Basically air-kicks are good for keeping your lower-body limber and supple. It's almost like swimming to help tone your muscles. You're basically kicking air anyway until you connect with your target. It also helps with speed and if you do it right... looks cool in the mirror!  
Your school should have Bobs and Wavemasters that you can practice on, so when you feel the need to hit/kick something there's that.


----------



## Kacey (Dec 5, 2006)

It's a lot easier to kick a target than air; it's also a lot easier to hurt yourself.  Practice performing your kicks low and slow, as technically correctly as you can, and then slowly increase your speed and your height.  This will increase your strength, flexibility, and balance and improve your kicks in the bargain.  Let us know how it goes!


----------



## exile (Dec 5, 2006)

Kacey said:


> It's a lot easier to kick a target than air; it's also a lot easier to hurt yourself.  Practice performing your kicks low and slow, as technically correctly as you can, and then slowly increase your speed and your height.  This will increase your strength, flexibility, and balance and improve your kicks in the bargain.  Let us know how it goes!



These are good points, and especially the emphasis on _slow_ kicking. My own little formula for kicking practice is: kick air to develop balance skills, kick bags (especially hanging heavy bags) to develop power, kick focu mitts (working with a partner) to develop accuracy. It's hard to develop power just kicking the air, because contact with a resisting target is criticial to measure just how much force you're delivering; the flip side is that it's harder to develop balance skills with a bag, because contact with the bag can save you from tipping over when your balance isn't perfect, whereas when you kick the bag, you basically are in good balance or you do a pratfall, one or the other. And going slow on an air kick really stresses your balance skills to the limit. If you do them so that you are in perfect balance throughout the arc of each kick---so that you could freeze at an arbitrary point and hold that position in excellent form for ten seconds, say---you wil find your kicking will go through the roof in quality. That's a hard place to get to---I think of it as evidence of a real master---but it's a very productive goal to aim at, I think.

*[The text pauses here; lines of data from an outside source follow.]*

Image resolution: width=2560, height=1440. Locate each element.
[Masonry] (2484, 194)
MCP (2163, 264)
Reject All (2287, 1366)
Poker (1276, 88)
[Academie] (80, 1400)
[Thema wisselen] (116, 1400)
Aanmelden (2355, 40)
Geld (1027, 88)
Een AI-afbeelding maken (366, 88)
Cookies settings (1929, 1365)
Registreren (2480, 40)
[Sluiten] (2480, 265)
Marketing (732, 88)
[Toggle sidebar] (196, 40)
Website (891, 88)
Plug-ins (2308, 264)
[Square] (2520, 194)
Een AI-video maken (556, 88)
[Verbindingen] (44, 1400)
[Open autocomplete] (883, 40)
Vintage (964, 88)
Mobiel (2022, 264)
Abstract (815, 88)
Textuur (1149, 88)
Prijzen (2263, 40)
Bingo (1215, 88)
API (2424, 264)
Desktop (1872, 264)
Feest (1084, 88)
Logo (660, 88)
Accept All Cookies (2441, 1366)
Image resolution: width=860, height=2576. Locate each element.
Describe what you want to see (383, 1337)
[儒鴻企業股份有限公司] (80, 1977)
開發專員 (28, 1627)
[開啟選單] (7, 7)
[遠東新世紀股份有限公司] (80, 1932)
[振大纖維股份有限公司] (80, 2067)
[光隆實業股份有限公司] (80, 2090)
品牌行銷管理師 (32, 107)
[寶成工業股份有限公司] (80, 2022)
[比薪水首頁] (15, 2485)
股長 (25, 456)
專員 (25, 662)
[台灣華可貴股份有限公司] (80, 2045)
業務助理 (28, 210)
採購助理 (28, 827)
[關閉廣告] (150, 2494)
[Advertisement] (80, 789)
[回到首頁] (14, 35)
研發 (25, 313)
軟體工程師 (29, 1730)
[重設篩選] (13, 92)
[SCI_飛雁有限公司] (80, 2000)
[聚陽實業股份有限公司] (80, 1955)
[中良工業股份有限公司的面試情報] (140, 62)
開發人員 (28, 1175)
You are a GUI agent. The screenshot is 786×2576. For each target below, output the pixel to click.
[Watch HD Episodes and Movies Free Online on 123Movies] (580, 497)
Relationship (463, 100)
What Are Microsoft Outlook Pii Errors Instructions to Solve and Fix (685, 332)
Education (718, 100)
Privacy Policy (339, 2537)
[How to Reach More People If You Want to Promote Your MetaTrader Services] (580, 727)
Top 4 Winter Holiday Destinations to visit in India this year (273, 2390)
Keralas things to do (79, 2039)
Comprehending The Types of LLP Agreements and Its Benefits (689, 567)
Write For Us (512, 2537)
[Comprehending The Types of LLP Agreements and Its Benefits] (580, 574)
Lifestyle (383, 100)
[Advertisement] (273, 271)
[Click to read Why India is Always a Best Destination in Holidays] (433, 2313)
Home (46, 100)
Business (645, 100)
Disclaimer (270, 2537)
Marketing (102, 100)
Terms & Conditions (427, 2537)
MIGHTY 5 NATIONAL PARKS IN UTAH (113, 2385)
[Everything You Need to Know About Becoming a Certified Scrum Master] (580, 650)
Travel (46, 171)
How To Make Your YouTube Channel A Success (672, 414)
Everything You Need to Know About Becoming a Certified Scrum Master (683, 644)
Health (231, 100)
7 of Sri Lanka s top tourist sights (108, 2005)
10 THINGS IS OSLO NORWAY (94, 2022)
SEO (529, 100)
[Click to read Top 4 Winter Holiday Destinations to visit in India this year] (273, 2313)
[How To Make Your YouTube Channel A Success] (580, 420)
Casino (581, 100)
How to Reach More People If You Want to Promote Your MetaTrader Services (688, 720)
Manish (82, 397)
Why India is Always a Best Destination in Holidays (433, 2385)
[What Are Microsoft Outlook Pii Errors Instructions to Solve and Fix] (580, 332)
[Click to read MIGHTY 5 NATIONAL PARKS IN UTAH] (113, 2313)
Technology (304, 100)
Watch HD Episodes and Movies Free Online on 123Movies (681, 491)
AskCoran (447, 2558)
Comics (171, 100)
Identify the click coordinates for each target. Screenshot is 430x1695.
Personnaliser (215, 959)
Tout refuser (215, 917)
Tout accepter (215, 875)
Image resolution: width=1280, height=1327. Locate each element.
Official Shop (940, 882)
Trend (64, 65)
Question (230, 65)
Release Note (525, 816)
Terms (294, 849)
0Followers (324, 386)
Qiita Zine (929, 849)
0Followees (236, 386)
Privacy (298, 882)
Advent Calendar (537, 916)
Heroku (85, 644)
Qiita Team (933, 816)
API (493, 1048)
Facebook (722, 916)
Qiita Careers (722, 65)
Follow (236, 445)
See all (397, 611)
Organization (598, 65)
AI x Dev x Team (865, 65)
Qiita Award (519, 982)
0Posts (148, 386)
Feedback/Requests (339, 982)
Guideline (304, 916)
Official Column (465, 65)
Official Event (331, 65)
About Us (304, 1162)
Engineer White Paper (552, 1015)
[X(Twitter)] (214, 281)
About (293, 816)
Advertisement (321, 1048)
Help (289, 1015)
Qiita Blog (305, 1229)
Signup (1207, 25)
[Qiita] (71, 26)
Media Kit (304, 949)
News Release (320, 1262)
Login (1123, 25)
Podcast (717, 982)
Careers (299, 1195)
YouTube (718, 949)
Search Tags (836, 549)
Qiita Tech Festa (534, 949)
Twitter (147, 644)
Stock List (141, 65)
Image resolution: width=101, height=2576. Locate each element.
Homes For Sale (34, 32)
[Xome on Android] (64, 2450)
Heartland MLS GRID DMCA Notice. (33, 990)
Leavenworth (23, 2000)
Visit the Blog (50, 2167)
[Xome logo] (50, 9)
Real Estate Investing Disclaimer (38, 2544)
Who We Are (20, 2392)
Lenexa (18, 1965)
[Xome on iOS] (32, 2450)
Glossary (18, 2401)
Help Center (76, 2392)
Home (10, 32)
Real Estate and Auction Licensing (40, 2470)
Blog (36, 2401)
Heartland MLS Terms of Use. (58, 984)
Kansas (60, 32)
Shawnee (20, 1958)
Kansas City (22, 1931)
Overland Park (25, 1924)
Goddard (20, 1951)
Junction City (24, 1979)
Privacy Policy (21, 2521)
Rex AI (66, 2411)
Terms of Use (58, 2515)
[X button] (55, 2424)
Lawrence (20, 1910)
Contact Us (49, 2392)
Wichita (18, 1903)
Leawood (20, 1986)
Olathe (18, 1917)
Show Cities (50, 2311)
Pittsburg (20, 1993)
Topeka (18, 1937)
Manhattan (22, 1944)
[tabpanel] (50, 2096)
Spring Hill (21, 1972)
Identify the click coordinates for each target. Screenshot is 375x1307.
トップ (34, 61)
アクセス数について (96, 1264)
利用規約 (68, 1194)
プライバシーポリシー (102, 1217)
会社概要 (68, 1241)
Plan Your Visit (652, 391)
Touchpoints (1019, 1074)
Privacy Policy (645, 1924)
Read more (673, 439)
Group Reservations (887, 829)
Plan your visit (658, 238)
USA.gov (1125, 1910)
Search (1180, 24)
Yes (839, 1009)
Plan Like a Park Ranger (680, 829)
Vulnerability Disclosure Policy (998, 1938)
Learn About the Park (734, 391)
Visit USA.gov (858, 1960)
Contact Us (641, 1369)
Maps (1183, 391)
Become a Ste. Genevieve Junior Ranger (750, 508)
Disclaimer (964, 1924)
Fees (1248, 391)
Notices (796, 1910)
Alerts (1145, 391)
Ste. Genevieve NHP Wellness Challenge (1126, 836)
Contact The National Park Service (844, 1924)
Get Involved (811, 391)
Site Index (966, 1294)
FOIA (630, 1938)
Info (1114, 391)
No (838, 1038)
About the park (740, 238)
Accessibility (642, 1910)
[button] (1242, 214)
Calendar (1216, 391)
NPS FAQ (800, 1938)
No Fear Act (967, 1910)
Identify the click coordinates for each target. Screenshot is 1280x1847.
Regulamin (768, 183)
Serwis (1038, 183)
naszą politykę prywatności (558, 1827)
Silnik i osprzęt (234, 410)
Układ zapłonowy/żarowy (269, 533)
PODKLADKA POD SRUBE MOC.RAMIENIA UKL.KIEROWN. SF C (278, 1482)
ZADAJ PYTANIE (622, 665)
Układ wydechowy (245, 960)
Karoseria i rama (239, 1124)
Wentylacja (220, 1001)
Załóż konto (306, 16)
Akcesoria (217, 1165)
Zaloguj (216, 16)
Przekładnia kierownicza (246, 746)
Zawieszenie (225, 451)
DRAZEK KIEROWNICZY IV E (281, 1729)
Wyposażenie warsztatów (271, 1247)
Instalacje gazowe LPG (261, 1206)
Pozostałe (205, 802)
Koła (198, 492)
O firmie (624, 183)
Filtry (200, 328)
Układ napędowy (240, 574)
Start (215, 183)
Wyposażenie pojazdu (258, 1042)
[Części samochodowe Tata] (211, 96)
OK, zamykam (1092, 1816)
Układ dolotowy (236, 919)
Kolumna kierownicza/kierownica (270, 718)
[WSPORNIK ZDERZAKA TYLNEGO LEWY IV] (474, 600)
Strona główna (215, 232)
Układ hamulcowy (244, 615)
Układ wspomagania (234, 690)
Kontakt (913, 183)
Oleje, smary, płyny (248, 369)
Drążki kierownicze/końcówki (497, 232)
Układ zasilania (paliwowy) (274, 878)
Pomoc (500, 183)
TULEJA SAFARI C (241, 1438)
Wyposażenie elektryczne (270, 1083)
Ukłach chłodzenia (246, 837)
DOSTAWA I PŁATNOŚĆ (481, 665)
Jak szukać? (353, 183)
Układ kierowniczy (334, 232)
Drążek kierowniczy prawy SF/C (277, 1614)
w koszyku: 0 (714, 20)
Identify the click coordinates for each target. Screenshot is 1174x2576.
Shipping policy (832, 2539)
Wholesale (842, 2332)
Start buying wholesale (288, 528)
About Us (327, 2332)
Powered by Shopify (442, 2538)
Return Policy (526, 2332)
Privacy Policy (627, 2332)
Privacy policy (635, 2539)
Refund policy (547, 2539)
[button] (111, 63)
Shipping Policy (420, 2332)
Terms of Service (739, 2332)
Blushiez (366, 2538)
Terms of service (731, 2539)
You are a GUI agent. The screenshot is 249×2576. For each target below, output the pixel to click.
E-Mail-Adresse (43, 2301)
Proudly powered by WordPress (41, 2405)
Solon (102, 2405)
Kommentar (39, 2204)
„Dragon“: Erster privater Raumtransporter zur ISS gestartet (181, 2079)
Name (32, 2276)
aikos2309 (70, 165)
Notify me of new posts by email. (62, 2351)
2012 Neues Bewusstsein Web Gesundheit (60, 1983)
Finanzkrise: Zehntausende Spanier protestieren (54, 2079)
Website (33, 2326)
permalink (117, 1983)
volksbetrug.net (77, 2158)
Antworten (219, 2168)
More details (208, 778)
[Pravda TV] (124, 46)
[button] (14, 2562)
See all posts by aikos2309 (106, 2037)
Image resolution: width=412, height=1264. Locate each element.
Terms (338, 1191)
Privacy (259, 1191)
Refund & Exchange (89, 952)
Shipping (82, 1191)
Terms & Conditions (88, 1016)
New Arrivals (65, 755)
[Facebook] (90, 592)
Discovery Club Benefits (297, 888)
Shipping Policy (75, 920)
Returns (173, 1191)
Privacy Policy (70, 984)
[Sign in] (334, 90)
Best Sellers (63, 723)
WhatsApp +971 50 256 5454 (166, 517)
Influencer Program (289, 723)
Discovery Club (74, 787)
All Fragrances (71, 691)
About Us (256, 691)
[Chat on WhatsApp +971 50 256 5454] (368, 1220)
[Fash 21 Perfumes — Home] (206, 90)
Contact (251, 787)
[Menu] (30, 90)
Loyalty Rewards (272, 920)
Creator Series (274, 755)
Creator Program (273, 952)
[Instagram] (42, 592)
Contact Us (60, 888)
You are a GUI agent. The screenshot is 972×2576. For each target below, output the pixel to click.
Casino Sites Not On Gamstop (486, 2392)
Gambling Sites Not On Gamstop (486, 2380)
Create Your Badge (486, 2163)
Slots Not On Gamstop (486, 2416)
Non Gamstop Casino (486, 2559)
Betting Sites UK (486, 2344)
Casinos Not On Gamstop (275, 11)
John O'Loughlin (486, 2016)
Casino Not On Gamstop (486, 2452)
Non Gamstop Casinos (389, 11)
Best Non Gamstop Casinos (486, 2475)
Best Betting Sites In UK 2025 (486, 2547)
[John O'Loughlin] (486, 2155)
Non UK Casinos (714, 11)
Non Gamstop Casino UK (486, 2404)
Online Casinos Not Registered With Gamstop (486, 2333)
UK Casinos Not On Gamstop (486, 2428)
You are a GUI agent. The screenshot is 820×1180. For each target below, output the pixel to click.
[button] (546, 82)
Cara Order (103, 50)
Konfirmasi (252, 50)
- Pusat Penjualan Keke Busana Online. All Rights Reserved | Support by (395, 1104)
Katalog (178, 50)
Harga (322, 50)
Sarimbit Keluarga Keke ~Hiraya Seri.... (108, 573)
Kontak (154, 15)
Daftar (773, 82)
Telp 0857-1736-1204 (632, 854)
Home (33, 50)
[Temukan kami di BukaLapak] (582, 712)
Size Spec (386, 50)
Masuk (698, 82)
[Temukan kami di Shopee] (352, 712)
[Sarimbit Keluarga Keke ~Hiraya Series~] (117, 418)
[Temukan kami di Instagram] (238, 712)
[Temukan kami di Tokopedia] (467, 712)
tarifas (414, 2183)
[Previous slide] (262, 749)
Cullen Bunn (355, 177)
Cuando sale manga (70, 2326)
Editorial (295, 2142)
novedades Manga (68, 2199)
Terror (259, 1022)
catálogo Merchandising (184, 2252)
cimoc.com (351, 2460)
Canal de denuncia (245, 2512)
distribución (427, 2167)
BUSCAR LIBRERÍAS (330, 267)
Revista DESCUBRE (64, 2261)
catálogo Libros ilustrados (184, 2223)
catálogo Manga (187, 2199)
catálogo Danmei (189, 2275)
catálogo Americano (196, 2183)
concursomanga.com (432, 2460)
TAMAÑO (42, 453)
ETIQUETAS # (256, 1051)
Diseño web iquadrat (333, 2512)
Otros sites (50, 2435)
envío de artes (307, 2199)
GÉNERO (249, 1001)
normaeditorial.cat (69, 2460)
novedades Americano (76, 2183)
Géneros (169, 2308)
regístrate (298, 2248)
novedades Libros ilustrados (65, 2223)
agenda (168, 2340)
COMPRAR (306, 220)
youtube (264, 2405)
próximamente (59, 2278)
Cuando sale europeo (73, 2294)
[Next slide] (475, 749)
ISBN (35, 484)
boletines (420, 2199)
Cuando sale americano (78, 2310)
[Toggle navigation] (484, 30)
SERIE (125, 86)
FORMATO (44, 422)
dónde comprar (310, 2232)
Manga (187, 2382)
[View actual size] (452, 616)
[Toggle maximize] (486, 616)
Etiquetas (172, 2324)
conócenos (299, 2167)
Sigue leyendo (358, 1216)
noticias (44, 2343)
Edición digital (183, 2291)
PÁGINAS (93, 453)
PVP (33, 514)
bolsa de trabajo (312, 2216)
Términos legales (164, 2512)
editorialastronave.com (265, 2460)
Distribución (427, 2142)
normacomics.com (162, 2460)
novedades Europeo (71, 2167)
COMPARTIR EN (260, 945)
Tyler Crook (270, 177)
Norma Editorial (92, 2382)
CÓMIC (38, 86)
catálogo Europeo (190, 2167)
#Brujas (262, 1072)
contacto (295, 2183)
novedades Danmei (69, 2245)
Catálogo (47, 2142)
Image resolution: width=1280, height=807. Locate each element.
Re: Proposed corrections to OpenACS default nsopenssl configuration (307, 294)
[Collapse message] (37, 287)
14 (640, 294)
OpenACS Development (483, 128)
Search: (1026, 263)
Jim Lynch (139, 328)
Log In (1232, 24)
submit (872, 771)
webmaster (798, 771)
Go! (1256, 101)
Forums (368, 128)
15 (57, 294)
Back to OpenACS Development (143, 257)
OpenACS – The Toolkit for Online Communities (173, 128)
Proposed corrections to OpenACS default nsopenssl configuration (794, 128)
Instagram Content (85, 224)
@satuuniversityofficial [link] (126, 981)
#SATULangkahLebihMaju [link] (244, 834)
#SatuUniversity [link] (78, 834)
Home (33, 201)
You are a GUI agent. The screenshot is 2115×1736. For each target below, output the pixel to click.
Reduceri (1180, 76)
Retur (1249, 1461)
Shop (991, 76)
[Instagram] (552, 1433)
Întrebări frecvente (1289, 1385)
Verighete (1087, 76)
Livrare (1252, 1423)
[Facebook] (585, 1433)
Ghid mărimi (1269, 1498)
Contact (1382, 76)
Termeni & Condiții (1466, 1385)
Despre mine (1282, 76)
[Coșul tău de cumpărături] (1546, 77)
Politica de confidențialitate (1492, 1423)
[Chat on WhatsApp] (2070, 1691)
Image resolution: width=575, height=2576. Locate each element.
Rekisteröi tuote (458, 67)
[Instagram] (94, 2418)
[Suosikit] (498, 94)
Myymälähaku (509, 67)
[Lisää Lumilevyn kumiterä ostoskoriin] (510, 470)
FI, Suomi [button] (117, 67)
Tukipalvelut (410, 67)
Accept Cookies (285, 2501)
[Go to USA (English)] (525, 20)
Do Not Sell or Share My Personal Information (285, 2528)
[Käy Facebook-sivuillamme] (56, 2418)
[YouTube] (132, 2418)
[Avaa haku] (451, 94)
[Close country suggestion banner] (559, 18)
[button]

Echoing Kacey again: good luck, and keep us posted!


----------



## KempoFlow (Dec 5, 2006)

I have the exact opposite problem.  I can't kick the bag to save my life.


----------



## Touch Of Death (Dec 5, 2006)

donna said:


> I have a real problem doing kicking drills in the air. I cant get any height and it hurts my hips(especially the roundhouse kicks). I have no problem when I have a target to hit, like the heavy bag or dummy, but I just cant seem to relax my hips enough when I have no target. Has anyone any ideas how I can improove this?


The thing of it is, you feel pain because your hips werent made to kick in that manner. 
Sean


----------



## ArmorOfGod (Dec 5, 2006)

Go back and read what Kacey wrote.  I agree completely.

One thing that helped me with this same problem is I would hold onto a chair and do my kicks low and slow--very slow.  Then gradually raise the height, but still go slow.

AoG


----------



## zDom (Dec 6, 2006)

ArmorOfGod said:


> One thing that helped me with this same problem is I would hold onto a chair and do my kicks low and slow--very slow.  Then gradually raise the height, but still go slow.
> 
> AoG



A variation on this: hold the kick at the fully-extended position, going for perfect form/position, and try to raise it an inch higher and for 30 seconds.

Buncha great advice above in this thread! Read and heed!


----------



## Shotochem (Dec 6, 2006)

KempoFlow said:


> I have the exact opposite problem. I can't kick the bag to save my life.


 
Don't aim to hit the bag.  Hit through the bag with your target being behind the bag or the person holding the bag.  The bag is merely in front of what you want to hit.  Focus, intent & penetration.


----------



## Robert Lee (Dec 6, 2006)

Spend a good time streching as you need to be flexable for kicking. Now kicking air first you want to never through full power kicks in the air they can be fast but stop them just short of full extension or you will regret it a few years later. Bags pads and such lets you see a target You strike through that target. For power. You focus say 6 inches beyond impact point. Air you have to use your minds eye to strike the area high or low that you are shooting for. Far as hurting your hip. Agin strech. loosen up Pivot you supporting leg/foot to adjust you body for the kick. Try practicing a rear leg kick to achive proper motion then if you through the lean leg you through it simular as the rear leg just a short motion. Might go to your bag throw some slow kicks just touching the bag look at your perormance and then try the same in the air Remember hold the power and stop the kicks just short of full extension.


----------



## The Kidd (Dec 6, 2006)

All great advice, my only 2 cents worth would be on your round roll your hip a little more over, sometimes when we kick in the air we dont follow thru not with our leg but our hips when we are kicking a target we more naturally do it.


----------



## donna (Dec 6, 2006)

Thanks for the help, a lot of good ideas there I can use.


----------